EY and Microsoft launch US$1bn global AI program worldwide
Fri, 29th May 2026 (Today)
EY and Microsoft have launched a global artificial intelligence initiative backed by more than USD $1 billion over five years, expanding their long-running alliance.
The plan brings together Microsoft's Forward Deployed Engineers with EY advisers and sector specialists to help clients roll out AI across core business functions. Initial work will focus on finance, tax, risk, human resources and supply chain in sectors including financial services, industrials and energy, consumer and retail, government, and health care.
The investment comes as large organisations seek to turn AI pilot projects into broader operational programmes with clearer financial returns. EY and Microsoft said they will use integrated teams, shared governance and aligned commercial models to deliver industry-specific systems for clients' highest-value business opportunities.
EY said the initiative builds on its own internal use of Microsoft AI products, describing itself as "Client Zero" for the programme. The firm said it first deployed Copilot to 150,000 users and recorded a 15% increase in productivity, which it redirected into client delivery and learning.
It is also extending Microsoft 365 E7: The Frontier Suite across its workforce of more than 400,000 people. According to EY, the broader rollout is embedding agentic AI tools across the organisation.
Internal testing
EY pointed to several internal projects as evidence for the model it now plans to offer clients. In finance operations, work using Microsoft Power Platform and Copilot Studio cut lead times by 95% and reduced operational costs by more than 37%, the firm said.
In assurance, EY said it integrated a multi-agent framework using Microsoft Azure, Microsoft Foundry and Microsoft Fabric into EY Canvas. The system covered the workflows of 130,000 assurance professionals across 160,000 audit engagements.
In tax, the firm said it adopted Microsoft Azure AI Document Intelligence on its Global Tax Platform to extract data from documents, reducing manual workload by up to 90%.
"Together with Microsoft, EY is supporting clients to unlock value through rapid deployment of AI at scale. With access to a single, integrated team, clients will have at their disposal both Microsoft's market-leading engineering depth, alongside EY teams' deep industry knowledge and change management capabilities. By combining people and innovation in this next phase of the Alliance, clients will be empowered to realize the transformative power of agentic AI within the enterprise," said Janet Truncale, Global Chair and CEO of EY.

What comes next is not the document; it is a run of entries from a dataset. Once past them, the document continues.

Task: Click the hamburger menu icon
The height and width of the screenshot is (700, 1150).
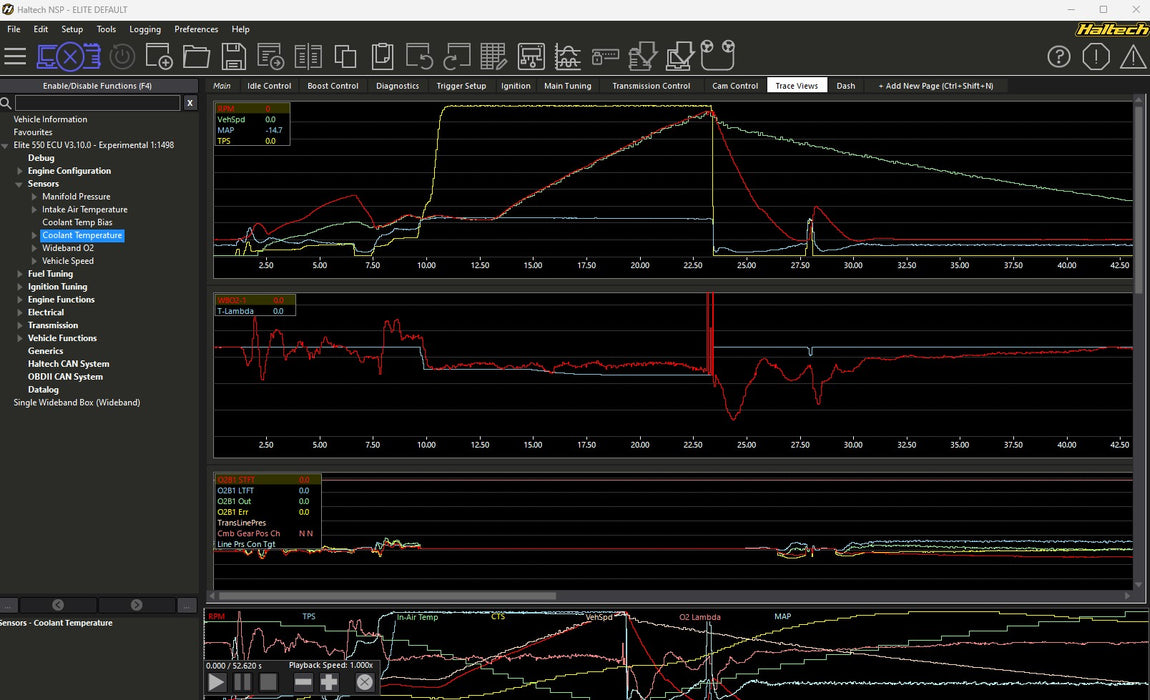Action: coord(16,56)
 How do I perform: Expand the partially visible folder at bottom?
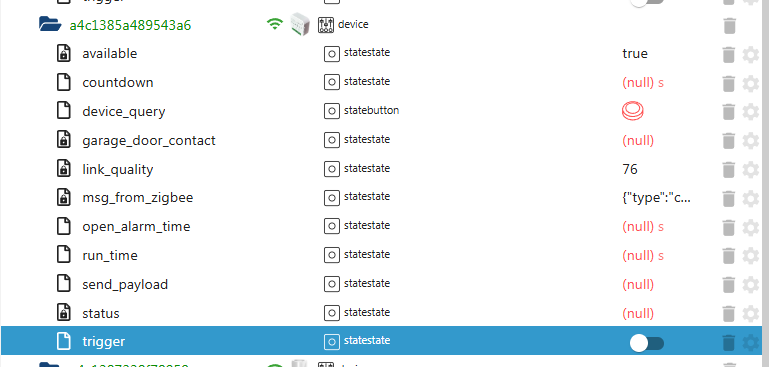pyautogui.click(x=50, y=365)
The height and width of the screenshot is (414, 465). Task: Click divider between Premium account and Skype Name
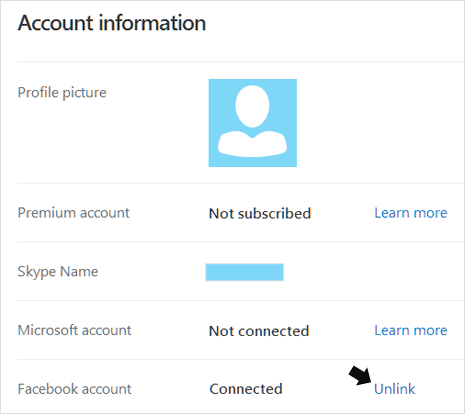click(x=241, y=242)
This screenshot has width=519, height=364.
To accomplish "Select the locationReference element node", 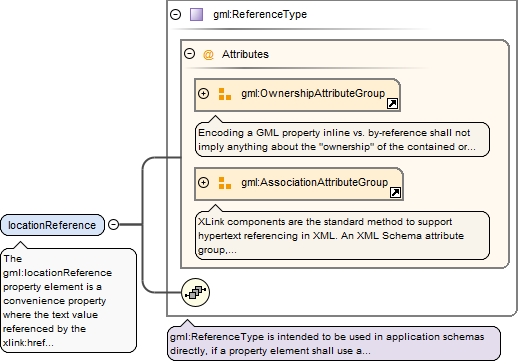I will click(52, 225).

Microsoft framed the initiative as a response to changing customer demand as organisations move beyond early experimentation. Businesses pulling ahead are those embedding AI into broader operating models rather than limiting the technology to isolated trials, it said.
"AI is quickly moving from experimentation to a core driver of business performance, and the companies pulling ahead are those scaling AI Transformation. Our initiative combines Microsoft's trusted AI platform and engineering teams with EY's industry capabilities and experience as 'Client Zero'-applying these technologies across their own organisation, to help customers move beyond pilots to enterprise execution, enhancing decision-making and delivering measurable impact," said Judson Althoff, CEO of Microsoft's Commercial Business.
EY Canada also pointed to demand in its domestic market for broader AI deployment. It said organizations are increasingly looking to connect AI projects across different parts of the business rather than treating them as stand-alone tests.
"Across the Canadian market, the shift is clear. The focus is moving from testing ideas to putting AI to work across the business. This initiative brings together Microsoft's "Forward Deployed Engineers" (FDE) and EY change management and deep domain expertise to accelerate AI adoption. Proud to continue working alongside Microsoft to support Canadian organizations move beyond AI isolated use cases toward more connected, enterprise-wide impact," added Doug Carsley, Partner, Canada Microsoft Leader at EY.